Local FSCLIPQdrantIntermediate Production ready

Search Images by Text

Embed images with CLIP, store the vectors in Qdrant, and search your photos in natural language through a FastAPI + React app — live updates, no tags or captions.

Time
~15 min
Source
Local FS
Target
Qdrant
Mode
CLIP
Category
Multimodal
Last reviewed
Jun 22, 2026

Search images by text with CLIP and CocoIndex V1

We’ll take a folder of images and make it searchable in plain English — type “long neck” and get the giraffe back, with no tags, no captions, no manual labeling. The trick is CLIP: it embeds images and text into the same vector space, so a text query and a matching picture land near each other. We store the image vectors in Qdrant and serve search through a small FastAPI + React app.

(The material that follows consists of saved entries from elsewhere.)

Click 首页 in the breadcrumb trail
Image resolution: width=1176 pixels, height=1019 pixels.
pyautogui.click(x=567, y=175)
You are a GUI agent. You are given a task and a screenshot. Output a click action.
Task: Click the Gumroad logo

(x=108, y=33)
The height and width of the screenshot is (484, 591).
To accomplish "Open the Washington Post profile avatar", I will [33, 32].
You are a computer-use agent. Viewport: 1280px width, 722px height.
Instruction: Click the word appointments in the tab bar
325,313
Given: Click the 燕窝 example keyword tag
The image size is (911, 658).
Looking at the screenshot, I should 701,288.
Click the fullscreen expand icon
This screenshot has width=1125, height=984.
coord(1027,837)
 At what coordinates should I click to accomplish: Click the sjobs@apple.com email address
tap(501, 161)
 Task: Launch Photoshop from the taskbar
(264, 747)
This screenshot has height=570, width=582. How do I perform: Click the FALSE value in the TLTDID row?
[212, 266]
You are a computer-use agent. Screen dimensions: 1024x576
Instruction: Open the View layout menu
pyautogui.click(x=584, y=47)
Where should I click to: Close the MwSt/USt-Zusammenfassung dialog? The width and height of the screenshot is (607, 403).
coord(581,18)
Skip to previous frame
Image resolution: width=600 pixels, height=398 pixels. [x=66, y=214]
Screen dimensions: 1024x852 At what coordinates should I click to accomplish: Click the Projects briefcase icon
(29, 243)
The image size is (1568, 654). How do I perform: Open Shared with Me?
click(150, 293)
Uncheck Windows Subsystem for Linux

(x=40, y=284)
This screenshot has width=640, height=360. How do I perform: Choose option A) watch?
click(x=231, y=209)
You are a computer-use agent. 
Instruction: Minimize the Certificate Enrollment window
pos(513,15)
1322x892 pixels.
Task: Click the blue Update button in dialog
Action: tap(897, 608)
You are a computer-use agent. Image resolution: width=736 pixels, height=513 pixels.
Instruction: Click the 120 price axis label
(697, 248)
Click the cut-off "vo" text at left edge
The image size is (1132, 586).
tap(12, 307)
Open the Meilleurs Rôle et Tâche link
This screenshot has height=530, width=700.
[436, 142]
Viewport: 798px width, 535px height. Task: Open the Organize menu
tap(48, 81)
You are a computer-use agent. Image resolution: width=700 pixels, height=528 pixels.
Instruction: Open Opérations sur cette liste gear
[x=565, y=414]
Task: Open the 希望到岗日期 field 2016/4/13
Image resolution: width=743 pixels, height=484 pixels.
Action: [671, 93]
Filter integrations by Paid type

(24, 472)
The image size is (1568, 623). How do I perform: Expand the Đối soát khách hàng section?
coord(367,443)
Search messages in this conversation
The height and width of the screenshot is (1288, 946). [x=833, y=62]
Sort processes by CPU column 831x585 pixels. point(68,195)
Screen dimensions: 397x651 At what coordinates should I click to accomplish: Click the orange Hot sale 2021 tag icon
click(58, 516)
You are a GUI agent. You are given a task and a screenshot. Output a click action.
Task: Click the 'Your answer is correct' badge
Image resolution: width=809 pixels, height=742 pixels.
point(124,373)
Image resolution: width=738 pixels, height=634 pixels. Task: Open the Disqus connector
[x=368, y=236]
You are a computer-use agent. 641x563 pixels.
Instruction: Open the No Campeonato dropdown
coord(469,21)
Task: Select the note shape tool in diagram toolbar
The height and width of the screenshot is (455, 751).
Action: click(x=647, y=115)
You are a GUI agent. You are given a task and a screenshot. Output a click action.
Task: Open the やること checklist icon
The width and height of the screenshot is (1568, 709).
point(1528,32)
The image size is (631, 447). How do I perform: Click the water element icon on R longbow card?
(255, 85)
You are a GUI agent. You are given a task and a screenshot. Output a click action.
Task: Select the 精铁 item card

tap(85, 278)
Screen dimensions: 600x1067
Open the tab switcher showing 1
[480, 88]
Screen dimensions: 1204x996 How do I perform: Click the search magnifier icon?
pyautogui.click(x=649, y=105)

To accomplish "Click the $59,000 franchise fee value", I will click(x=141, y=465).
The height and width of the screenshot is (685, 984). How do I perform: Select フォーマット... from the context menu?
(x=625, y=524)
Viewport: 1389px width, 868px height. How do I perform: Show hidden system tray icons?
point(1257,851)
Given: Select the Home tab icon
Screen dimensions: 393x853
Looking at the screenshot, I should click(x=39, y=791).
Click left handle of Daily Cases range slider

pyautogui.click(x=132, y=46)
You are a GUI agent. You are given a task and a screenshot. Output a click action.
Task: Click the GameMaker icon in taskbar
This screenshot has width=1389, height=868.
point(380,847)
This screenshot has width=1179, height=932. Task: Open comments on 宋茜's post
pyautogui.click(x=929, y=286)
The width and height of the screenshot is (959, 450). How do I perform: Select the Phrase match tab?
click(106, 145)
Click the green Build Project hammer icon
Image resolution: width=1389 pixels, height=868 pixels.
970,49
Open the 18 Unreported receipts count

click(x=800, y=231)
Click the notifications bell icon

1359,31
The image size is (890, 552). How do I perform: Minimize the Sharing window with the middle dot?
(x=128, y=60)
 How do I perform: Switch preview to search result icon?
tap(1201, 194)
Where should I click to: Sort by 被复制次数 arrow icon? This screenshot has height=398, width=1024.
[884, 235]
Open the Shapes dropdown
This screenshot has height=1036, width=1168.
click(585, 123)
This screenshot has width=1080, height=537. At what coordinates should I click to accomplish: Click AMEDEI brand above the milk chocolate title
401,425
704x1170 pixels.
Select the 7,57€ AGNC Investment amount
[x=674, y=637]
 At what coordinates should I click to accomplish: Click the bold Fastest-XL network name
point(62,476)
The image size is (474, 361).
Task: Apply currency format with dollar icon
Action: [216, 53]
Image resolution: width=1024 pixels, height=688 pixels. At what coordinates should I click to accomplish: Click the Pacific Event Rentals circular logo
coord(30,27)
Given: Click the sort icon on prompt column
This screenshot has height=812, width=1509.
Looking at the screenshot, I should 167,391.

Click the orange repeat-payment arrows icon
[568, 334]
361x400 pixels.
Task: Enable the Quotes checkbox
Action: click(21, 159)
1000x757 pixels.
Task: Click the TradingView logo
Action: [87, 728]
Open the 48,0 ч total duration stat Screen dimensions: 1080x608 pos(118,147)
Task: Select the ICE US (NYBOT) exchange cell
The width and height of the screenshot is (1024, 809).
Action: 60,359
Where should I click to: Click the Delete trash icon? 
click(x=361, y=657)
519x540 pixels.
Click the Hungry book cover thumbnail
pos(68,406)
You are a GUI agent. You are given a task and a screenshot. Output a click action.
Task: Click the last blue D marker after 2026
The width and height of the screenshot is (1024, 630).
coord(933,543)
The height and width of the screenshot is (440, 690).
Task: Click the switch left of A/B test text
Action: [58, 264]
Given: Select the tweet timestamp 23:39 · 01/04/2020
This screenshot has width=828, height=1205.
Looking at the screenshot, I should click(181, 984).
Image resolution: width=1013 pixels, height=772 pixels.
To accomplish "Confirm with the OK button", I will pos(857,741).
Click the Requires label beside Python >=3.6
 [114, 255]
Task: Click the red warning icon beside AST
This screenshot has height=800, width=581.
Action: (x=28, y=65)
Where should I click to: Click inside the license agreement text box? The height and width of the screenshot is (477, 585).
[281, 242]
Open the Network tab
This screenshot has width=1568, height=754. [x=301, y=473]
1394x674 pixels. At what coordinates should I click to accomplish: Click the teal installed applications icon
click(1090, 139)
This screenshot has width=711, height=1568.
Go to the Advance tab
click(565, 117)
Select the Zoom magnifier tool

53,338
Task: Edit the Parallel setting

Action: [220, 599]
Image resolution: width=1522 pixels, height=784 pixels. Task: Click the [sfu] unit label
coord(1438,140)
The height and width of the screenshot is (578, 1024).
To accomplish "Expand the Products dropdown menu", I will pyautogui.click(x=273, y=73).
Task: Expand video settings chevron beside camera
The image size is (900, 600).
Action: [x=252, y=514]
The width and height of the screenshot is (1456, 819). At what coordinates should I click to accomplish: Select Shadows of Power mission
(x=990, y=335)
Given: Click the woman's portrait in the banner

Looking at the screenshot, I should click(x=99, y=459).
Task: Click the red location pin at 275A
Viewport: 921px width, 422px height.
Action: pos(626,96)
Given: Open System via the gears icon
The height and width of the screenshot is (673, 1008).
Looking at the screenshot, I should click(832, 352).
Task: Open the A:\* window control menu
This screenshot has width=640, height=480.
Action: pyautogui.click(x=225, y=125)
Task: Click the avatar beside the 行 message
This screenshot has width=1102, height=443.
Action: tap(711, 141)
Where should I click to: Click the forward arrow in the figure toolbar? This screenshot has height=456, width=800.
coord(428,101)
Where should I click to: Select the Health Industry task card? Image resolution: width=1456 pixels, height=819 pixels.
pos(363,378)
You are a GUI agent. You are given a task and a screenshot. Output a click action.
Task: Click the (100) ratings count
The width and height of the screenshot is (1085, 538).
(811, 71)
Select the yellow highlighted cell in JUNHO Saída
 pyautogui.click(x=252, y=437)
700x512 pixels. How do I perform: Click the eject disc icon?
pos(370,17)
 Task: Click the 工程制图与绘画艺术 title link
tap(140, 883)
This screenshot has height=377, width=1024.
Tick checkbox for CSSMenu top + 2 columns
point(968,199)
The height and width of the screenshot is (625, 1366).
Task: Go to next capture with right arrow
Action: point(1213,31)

The whole pipeline is ordinary async Python and your own types. The heavy lifting — incremental processing, change tracking, the managed Qdrant collection — runs in a Rust engine underneath, and the flow runs in live mode inside the API server, so dropping a new photo into the folder updates the index within a second.

→ View on GitHub

Flow overview

CocoIndex image search indexing flow: walk a folder of images, embed each with the CLIP image encoder, and declare a point into a Qdrant collection

The indexing path is short — there’s no text to chunk, just one embedding per image:

  1. Read image files from a local directory (live).
  2. Embed each image with the CLIP image encoder.
  3. Store the vector in Qdrant (as a point, keyed by a stable id, with the filename in the payload).

You declare the transformation logic with native Python, without worrying about how updates propagate. Think: target_state = transformation(source_state).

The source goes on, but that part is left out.